Affects Version/s: 1.0 RC1, 1.0 RC2, 1.0 final, 1.0.1, 1.0.2, 1.1 RC1, 1.1 RC2, 1.1 final, 1.1.1, 1.1.2, 1.1.3, 1.1.4, 1.1.5, 1.2 RC1, 1.2 RC2, 1.2 final, 1.2.1, 1.2.2, 1.2.3, 1.2.4, 1.2.5, 1.2.6, 1.2.7, 1.2.8, 2.0 M1, 2.0 M2, 2.0 M3, 2.0 M4, 2.0 M5, 2.0 RC1, 2.0 RC2, 2.0 RC3, 2.0 RC4, 2.0 final, 2.0.1, 2.0.2, 1.2.9, 2.0.3, 2.0.4, 2.0.5, 2.0.6, 2.0.7, 2.0.8, 2.1 M1, 2.1 M2, 2.1 M3, 2.1 M4, 2.5 RC1, 2.5 RC2, 2.5 final, 2.5.1, 2.5.2, 2.5.3, 2.5.4
Fix Version/s: 3.0 M3
Last commented by a User:false
Current approach in CachedIntrospectionResults is to cache "weakly" classes that are supposed to be "not cache-safe".
This unfortunately causes that "weakly" cached introspection results can expire on gc.
Rebuilding cached introspection results is costly in environments where there are lots of classes on a classpath.
What is more rebuilding cause multi-threaded applications to synchronize on rebuilding.
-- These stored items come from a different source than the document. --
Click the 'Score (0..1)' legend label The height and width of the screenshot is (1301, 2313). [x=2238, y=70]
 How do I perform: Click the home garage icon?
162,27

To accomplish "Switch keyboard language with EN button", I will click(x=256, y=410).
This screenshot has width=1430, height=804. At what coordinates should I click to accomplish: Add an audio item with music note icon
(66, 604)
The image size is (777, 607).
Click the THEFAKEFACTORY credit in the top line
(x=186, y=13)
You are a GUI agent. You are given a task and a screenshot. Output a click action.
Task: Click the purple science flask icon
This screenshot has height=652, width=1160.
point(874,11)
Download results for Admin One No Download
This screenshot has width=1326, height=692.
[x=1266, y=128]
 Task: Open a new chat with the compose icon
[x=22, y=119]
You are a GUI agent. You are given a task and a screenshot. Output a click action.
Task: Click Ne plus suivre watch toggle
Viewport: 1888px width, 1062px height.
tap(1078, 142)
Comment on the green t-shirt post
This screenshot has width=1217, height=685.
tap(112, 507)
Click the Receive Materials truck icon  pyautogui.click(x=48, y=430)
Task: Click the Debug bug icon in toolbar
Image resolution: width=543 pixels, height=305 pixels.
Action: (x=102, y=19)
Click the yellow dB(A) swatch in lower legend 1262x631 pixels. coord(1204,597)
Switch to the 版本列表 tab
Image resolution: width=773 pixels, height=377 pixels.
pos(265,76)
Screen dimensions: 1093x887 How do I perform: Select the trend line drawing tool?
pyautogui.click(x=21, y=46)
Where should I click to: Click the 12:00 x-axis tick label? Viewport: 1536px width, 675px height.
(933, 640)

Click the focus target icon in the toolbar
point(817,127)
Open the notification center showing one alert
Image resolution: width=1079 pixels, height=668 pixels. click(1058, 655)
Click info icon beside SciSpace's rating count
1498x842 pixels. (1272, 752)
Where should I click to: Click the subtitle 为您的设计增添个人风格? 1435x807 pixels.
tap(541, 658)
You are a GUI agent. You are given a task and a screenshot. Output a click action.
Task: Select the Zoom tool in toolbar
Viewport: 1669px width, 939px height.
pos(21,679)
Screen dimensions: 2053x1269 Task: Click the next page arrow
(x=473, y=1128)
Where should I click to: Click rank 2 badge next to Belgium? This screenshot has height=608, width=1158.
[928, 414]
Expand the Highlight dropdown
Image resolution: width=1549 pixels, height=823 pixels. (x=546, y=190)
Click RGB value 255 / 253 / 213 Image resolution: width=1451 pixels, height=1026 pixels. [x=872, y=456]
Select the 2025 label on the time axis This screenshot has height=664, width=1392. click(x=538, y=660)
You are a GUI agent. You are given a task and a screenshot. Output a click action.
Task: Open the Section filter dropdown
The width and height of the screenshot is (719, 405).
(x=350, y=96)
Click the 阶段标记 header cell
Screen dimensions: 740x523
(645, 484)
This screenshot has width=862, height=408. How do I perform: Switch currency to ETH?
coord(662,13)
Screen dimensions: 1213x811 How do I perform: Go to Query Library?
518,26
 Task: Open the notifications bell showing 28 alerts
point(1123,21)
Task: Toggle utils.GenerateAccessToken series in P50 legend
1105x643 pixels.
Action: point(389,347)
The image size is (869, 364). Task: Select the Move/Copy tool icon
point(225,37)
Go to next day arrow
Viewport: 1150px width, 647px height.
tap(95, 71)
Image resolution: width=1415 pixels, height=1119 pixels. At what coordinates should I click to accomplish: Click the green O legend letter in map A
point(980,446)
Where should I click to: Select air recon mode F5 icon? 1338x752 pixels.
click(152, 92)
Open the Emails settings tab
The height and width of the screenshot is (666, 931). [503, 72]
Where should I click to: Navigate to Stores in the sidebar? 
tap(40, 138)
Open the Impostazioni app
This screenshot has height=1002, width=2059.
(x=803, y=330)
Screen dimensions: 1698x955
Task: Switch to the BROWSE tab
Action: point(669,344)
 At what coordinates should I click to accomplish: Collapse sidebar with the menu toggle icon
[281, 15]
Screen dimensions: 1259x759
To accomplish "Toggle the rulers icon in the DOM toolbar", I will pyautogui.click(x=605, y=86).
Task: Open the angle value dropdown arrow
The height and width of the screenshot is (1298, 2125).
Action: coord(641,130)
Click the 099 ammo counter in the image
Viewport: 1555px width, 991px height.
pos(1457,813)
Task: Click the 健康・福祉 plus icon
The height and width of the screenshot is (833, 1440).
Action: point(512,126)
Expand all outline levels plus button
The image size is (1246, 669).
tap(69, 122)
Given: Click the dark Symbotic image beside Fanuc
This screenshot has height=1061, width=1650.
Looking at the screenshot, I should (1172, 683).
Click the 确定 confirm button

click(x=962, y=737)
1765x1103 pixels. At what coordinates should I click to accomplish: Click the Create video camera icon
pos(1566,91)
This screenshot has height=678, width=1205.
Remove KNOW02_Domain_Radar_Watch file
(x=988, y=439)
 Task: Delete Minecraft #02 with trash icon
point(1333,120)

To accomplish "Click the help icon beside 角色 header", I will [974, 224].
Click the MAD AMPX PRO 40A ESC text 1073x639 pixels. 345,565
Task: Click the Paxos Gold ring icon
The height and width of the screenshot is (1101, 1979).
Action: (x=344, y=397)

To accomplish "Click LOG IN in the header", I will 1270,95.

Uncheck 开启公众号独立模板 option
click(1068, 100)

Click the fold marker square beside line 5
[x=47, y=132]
That cause significant drops in performance for periods of rebuilding which is not acceptable.
This had been observed with JMeter running against some portal installation and diagnosed with YJP 7.5 profiler.
Maybe it is not common approach to put spring jars on a server classpath, but it will become more and more common with environments (OSGi for instance) where spring is a part of a platform.
So putting spring jar on a server classpath cause all application classes not to be cache-safe.
Workaround that forces applications to register it classloaders as cache-safe explicitly does seem a wrong solution for a problem to me.
I propose a different approach where unloading of cached introspection results is triggered by unloading a classloader.
It has two of benefits compared to existing solution.
1. Application do not need to register and unregister their classloaders.
2. Introspection results are persisted as long as application is loaded and do not expire on GC.
3. Cached introspection results expire when application is unloaded.
Modified CachedIntrospectionResults class from 2.0 version renamed to CachedIntrospectionResults2 follows as proposed solution.
Note that I've decided to use 2.0 version because I see improvements done in later version as a step in a wrong direction.
As you can see implementation is straight-forward and does not require any registration/unregistration of classloaders, and isCacheSafe method had been removed entirely (all classes are regarded as cache safe).
Also I've proven (at least locally on my laptop) that solution works with test below.
To run test below you need to change some private members of CachedIntrospectionResults to public access.
Also you will need to give some jar with some class to test against it (here mysql jdbc driver had been used).
Tested on jdk1.5.0_10 SUN Linux (Centos 5.0)
I plan to test this solution further on a staging environment for my current project and I will post results.